I totally appreciate that sentiment, and with my pure FL/OSS hat on I 
agree that development should be as open as possible.  However ... 

>>>>I think Red Hat does the same? 
>
>The above reference gives you an answer that this camp is also not 
>guilt-free here (https://github.com/ClusterLabs/pacemaker/pull/887). 
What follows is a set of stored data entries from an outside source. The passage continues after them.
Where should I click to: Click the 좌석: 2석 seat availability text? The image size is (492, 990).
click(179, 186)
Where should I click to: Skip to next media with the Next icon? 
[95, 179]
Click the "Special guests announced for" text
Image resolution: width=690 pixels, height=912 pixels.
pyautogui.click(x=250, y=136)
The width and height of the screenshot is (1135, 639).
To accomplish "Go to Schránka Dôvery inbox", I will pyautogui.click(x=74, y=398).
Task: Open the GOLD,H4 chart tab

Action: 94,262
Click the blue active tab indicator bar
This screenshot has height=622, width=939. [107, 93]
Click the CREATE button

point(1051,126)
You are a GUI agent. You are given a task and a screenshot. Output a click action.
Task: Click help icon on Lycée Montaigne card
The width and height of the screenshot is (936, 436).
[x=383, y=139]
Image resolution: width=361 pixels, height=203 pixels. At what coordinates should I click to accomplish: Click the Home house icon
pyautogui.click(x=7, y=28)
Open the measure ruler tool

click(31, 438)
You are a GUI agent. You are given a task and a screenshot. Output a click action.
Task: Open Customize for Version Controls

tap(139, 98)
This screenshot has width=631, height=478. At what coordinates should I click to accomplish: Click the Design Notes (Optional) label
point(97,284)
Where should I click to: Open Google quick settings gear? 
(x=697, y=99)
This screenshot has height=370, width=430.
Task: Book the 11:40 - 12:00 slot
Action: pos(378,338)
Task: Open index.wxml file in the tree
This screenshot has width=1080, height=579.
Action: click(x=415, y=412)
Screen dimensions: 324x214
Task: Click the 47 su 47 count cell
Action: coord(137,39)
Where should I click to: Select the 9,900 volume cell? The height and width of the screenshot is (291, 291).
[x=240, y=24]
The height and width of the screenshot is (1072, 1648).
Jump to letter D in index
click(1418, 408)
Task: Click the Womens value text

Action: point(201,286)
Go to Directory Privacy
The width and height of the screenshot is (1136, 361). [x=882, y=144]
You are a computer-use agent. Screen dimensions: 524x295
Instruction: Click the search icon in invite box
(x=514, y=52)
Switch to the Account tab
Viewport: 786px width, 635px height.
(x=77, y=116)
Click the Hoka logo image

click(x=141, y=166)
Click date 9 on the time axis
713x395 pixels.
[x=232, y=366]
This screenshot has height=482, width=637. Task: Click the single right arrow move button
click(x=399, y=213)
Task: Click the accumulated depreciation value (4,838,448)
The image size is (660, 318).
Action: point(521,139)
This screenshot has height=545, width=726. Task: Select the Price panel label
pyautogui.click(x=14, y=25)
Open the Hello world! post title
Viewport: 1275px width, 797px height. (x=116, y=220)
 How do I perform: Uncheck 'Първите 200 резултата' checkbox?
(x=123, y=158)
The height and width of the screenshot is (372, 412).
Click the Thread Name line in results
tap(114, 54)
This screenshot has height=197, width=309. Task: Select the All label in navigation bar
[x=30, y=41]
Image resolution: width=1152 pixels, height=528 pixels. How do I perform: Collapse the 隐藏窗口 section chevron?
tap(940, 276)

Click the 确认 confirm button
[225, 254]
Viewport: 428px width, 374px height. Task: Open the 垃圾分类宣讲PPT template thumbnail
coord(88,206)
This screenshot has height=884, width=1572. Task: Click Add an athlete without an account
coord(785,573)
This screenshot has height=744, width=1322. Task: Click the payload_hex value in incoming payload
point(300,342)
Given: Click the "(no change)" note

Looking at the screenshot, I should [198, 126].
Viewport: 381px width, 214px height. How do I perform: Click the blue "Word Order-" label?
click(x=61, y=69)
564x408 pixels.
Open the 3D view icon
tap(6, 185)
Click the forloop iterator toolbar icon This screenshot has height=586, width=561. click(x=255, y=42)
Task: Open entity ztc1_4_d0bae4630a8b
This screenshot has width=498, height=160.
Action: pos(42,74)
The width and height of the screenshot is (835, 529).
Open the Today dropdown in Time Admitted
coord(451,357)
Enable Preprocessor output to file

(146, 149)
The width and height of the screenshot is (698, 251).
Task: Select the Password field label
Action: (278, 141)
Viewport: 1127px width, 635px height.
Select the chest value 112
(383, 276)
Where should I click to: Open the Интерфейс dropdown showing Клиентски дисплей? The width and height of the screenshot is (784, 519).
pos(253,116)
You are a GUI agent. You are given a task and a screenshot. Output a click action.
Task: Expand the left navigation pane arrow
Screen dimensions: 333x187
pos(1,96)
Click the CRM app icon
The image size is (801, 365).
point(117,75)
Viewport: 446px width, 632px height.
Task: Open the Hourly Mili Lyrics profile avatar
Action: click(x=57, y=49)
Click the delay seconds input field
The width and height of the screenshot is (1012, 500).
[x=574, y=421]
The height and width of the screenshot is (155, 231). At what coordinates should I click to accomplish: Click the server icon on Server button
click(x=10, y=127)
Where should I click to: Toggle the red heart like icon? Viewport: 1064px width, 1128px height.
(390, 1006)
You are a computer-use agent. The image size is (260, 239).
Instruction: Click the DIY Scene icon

Sure, but it's important to also see the other side: a lot of this 
development is funded by companies such as SUSE and Red Hat, which in 
turn are funded by their customers, and part of what their customers 
are paying them for is privacy.  I'm sure you can understand the 
ramifications of accidentally leaking confidential information through 
say, an hb_report attached to a bugzilla entry which was accidentally 
public.  It's simply too risky for such a commercially-oriented 
bugzilla to make all submissions public by default. 

But there are IMHO perfectly acceptable workarounds to this which I've 
already alluded to in my previous post. 

>>>I have private account on (open)SUSE bugzilla and I'm denied access to 
>>>these bugs. 
>>
>>Some commercial products in the (open)SUSE bugzilla, presumably 
>>including SUSE Linux Enterprise High Availability, are configured such 
>>that newly submitted bugs default to being private to SUSE employees 
>>only, in order to protect potentially confidential information 
>>submitted by our customers.  My best guess is that the bug referenced 
>>above is one of these bugs which defaulted to private. 
>>
>>However, there is a solution!  Assuming there is no confidential 
>>information in a bug such as log files or other info provided by one 
>>of our customers 
>
>AFAIK, the privacy can be set on particular comment/attachment basis 
>in Bugzilla instances (ok, with the associated risk added that something 
>will leak unintentionally)... 

Correct - clearly that was decided by the Powers That Be at SUSE that 
this was an unacceptable increase in risk. 

>>any SUSE employee can set any of these bugs as being visible 
>>externally.  And indeed this should be done as much as possible. 

There are better approaches to expecting every developer to remember 
to do this every time, e.g. creating an upstream product or component 
in a downstream bugzilla, or having a separate upstream bugzilla 
(which we already do) and making sure that upstream commits only refer 
to upstream bugzilla entries.  On top of that clean separation of 
course there can be links between upstream and downstream bugs where 
appropriate too, and that brings other advantages, such as cleanly 
distinguishing between upstream work (e.g. fix in git master) 
vs. downstream work (e.g. backport to old product releases). 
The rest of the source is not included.